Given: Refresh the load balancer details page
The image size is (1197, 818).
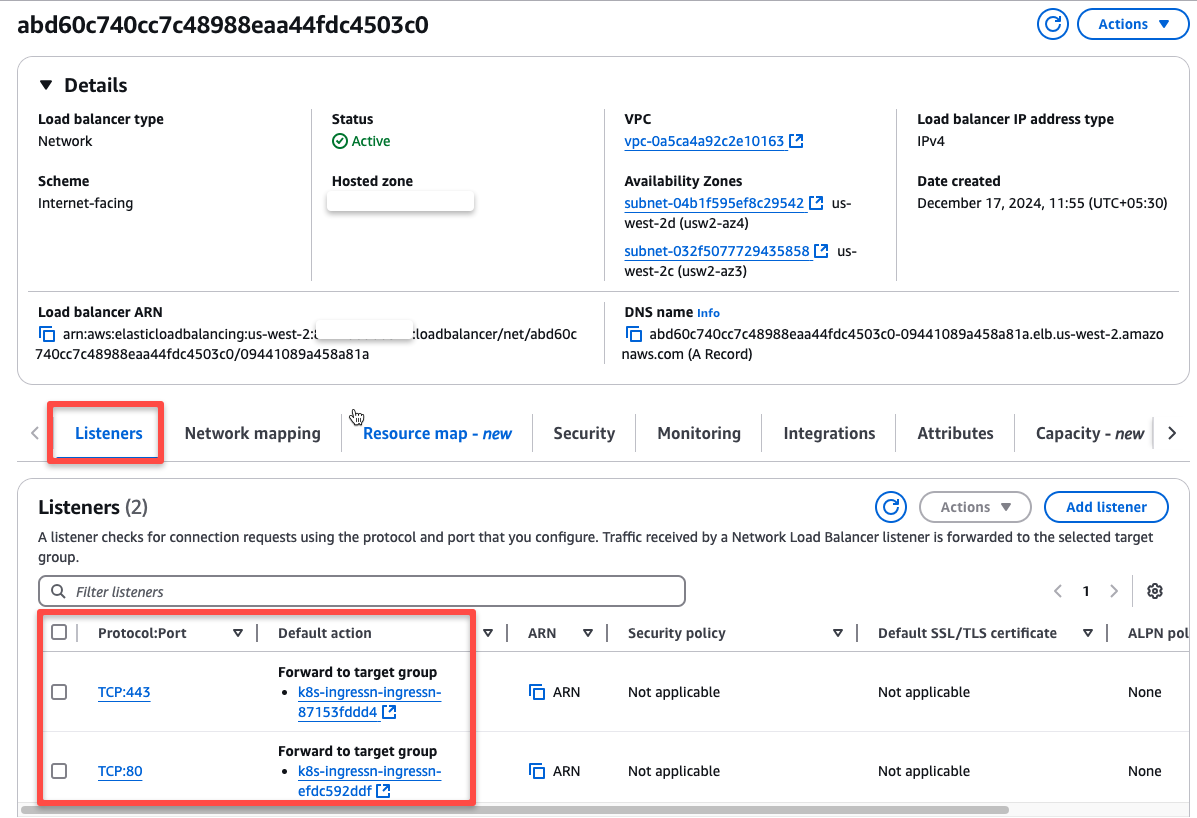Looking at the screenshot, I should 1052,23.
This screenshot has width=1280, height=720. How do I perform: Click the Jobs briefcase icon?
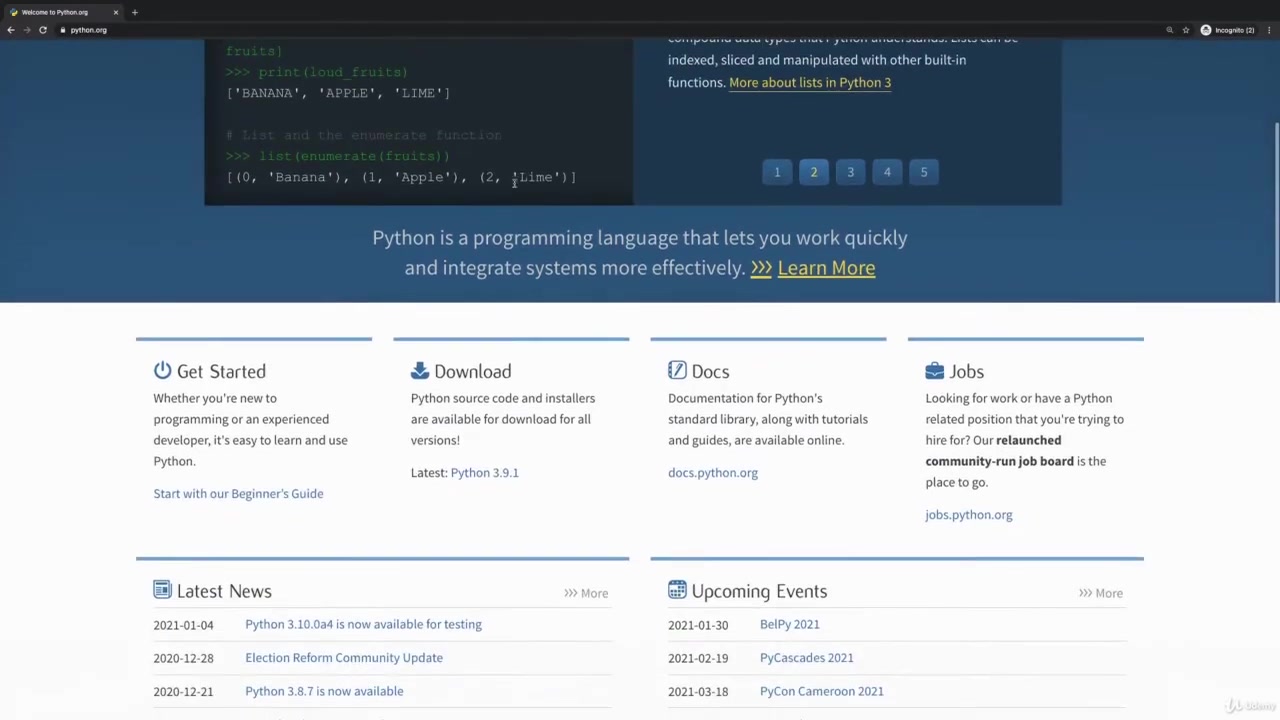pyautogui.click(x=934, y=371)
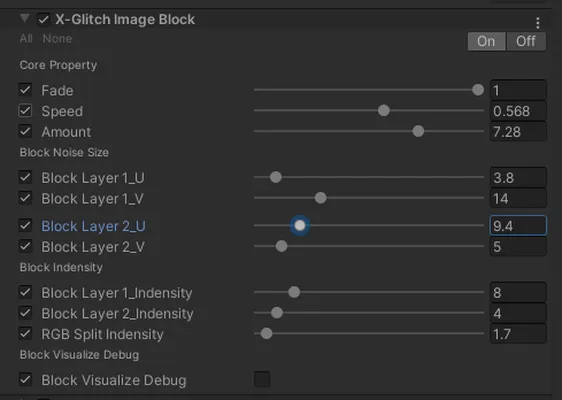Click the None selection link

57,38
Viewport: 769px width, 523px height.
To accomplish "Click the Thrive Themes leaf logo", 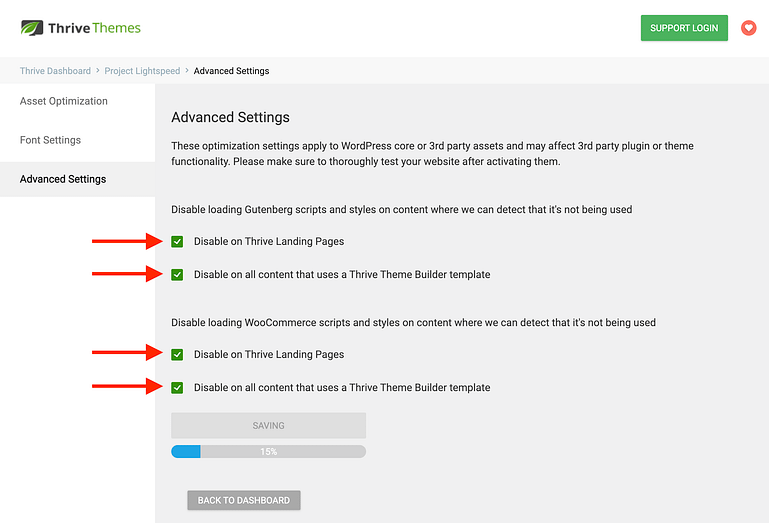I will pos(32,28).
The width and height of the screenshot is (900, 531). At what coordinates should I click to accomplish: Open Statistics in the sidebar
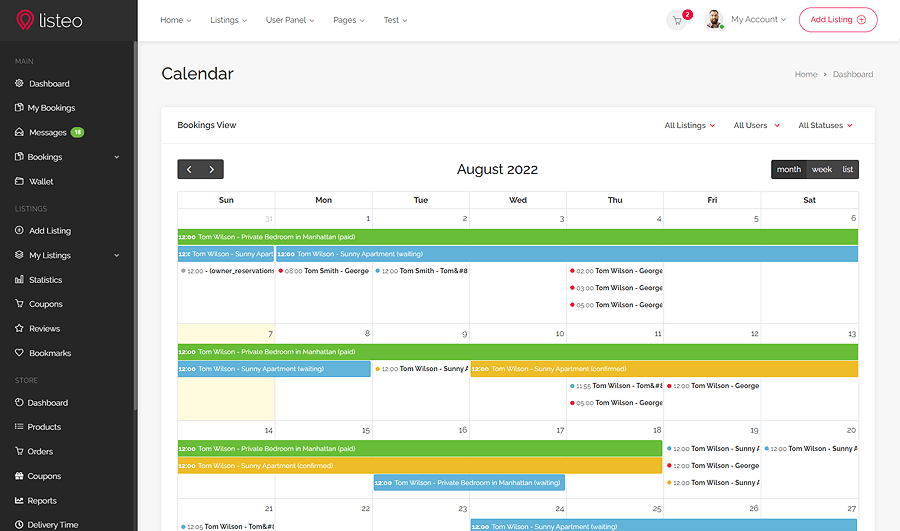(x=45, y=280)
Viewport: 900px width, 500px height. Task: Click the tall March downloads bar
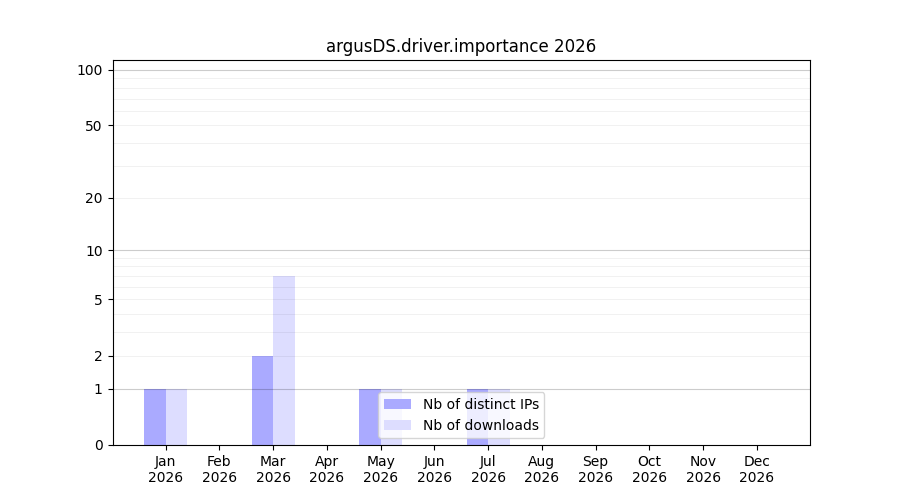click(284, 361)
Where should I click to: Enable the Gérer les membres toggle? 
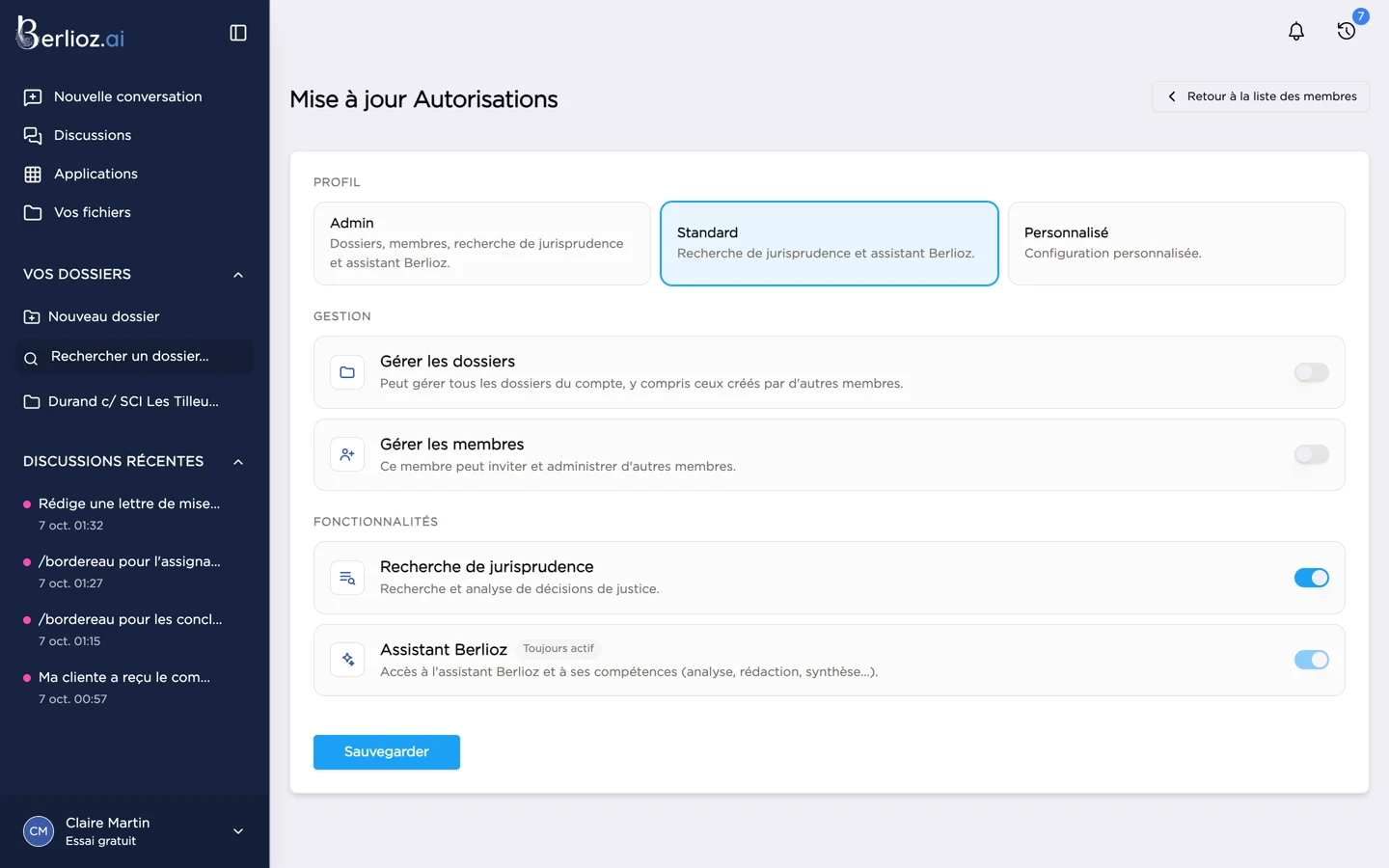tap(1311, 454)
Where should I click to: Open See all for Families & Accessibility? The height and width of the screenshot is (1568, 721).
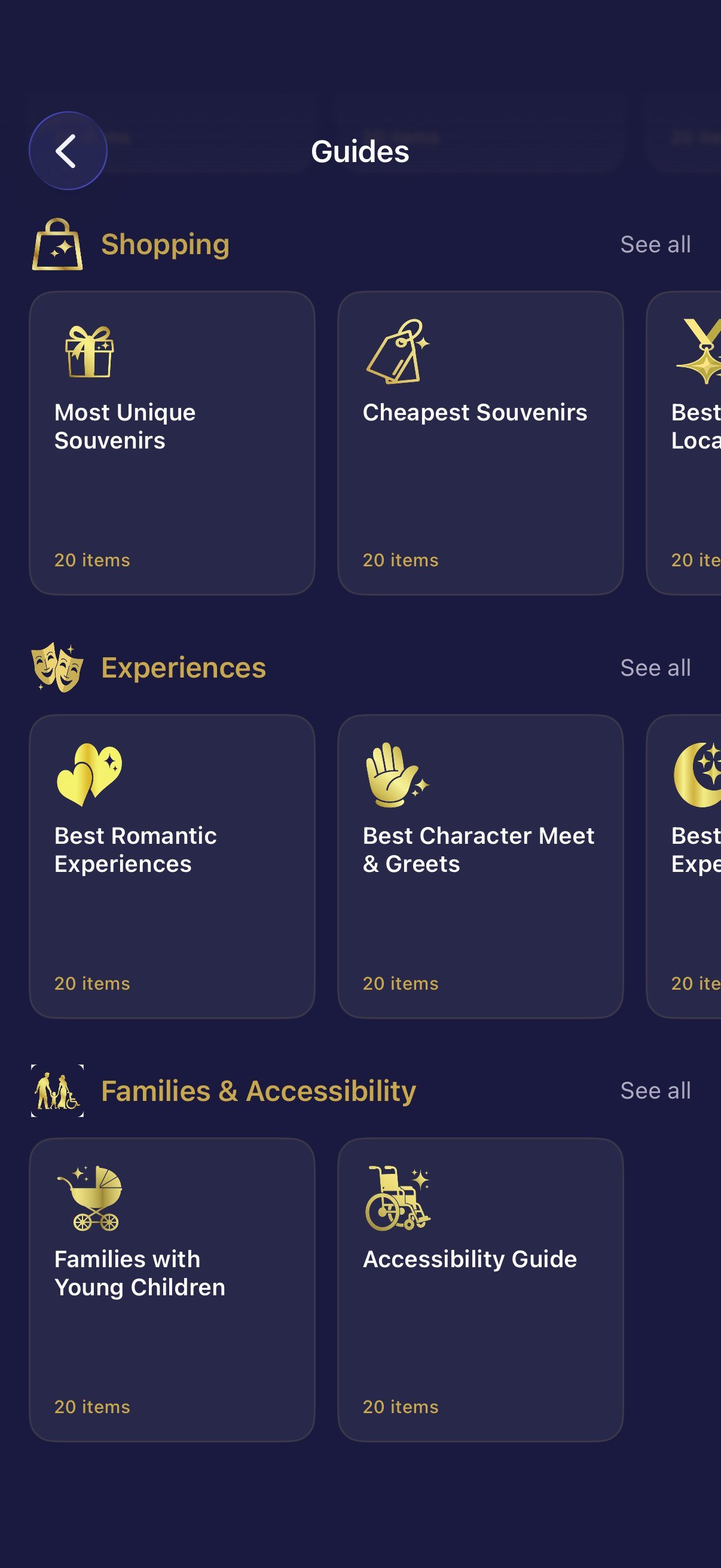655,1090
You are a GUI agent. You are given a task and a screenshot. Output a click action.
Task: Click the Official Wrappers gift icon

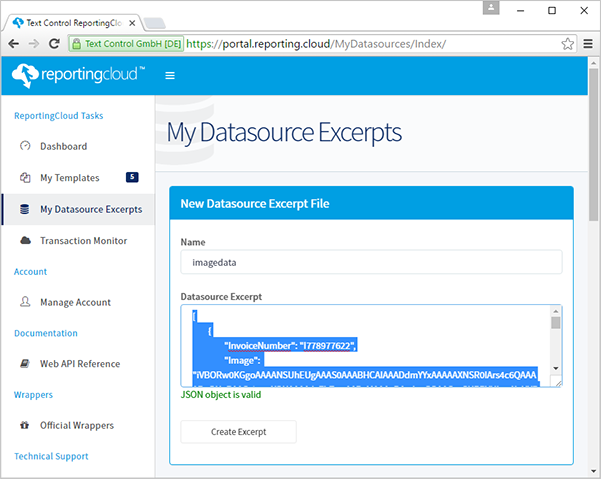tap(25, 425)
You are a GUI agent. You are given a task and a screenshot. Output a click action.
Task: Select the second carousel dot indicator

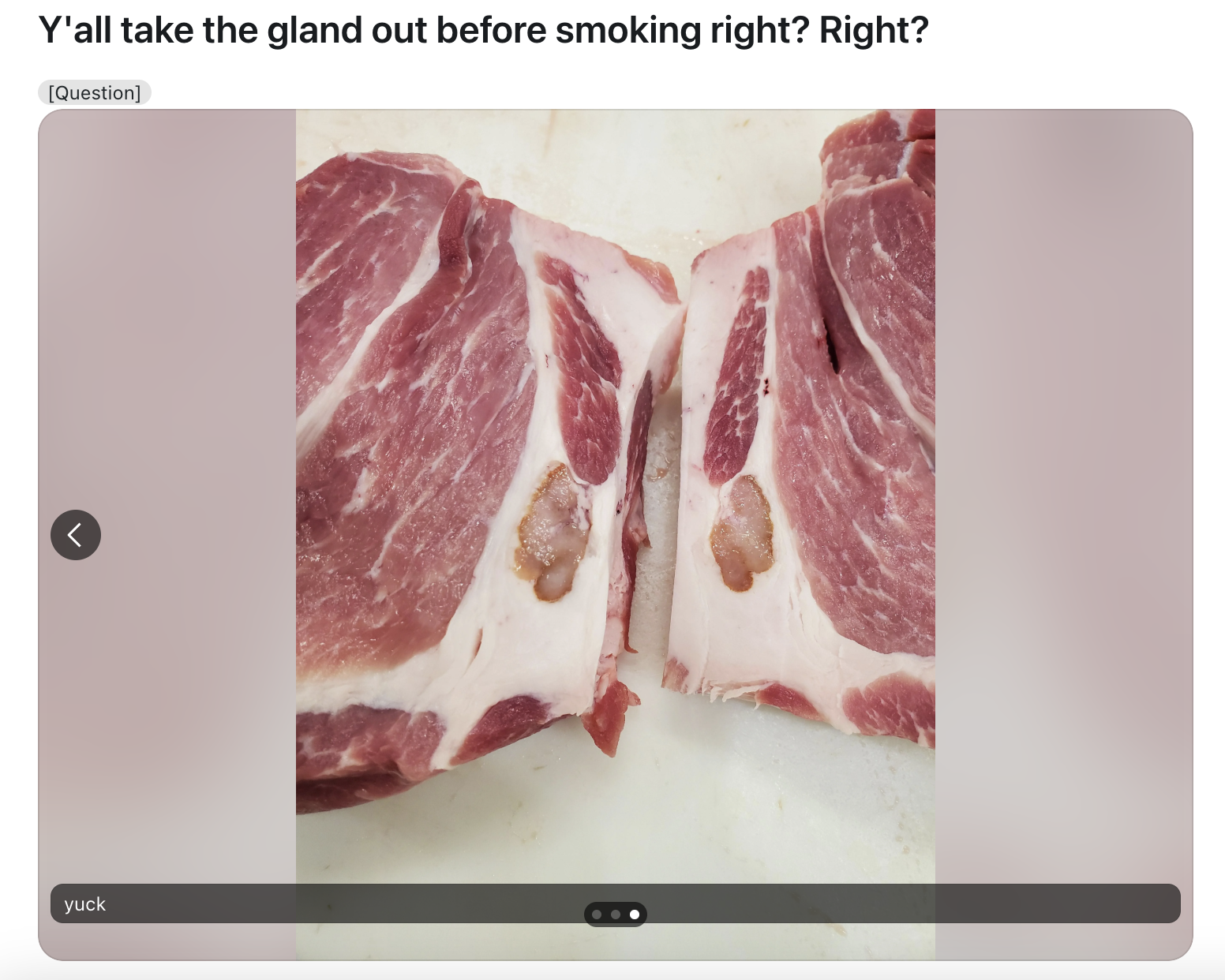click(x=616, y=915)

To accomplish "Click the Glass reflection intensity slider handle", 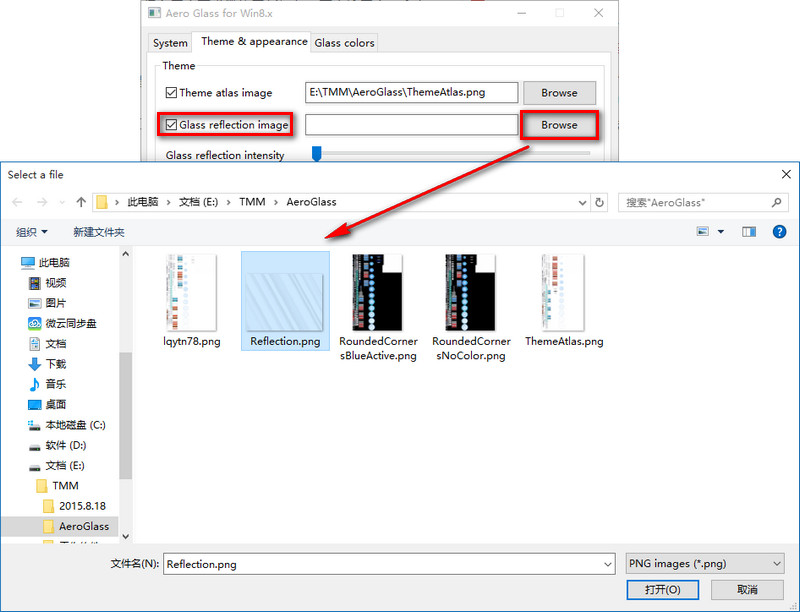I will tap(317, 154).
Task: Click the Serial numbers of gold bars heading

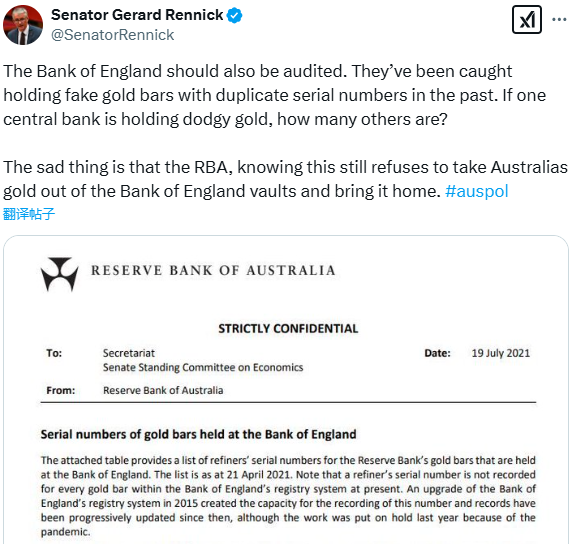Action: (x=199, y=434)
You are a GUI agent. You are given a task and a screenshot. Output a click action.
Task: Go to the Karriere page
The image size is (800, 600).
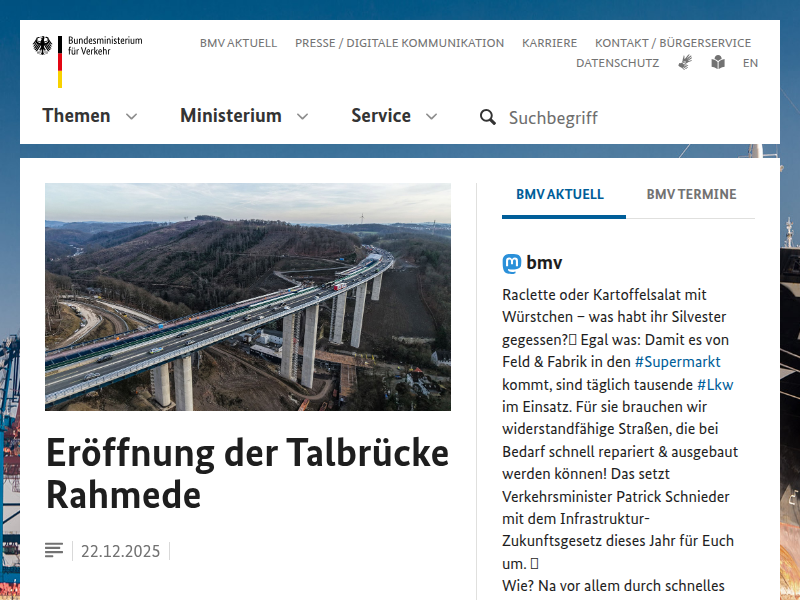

◆ EXERCISE AIM ◆
Copy each line of the listing that contains "page".

◆ WRITTEN ANSWER ◆
Given: Refresh the load balancer details page
Task: Go to the Karriere page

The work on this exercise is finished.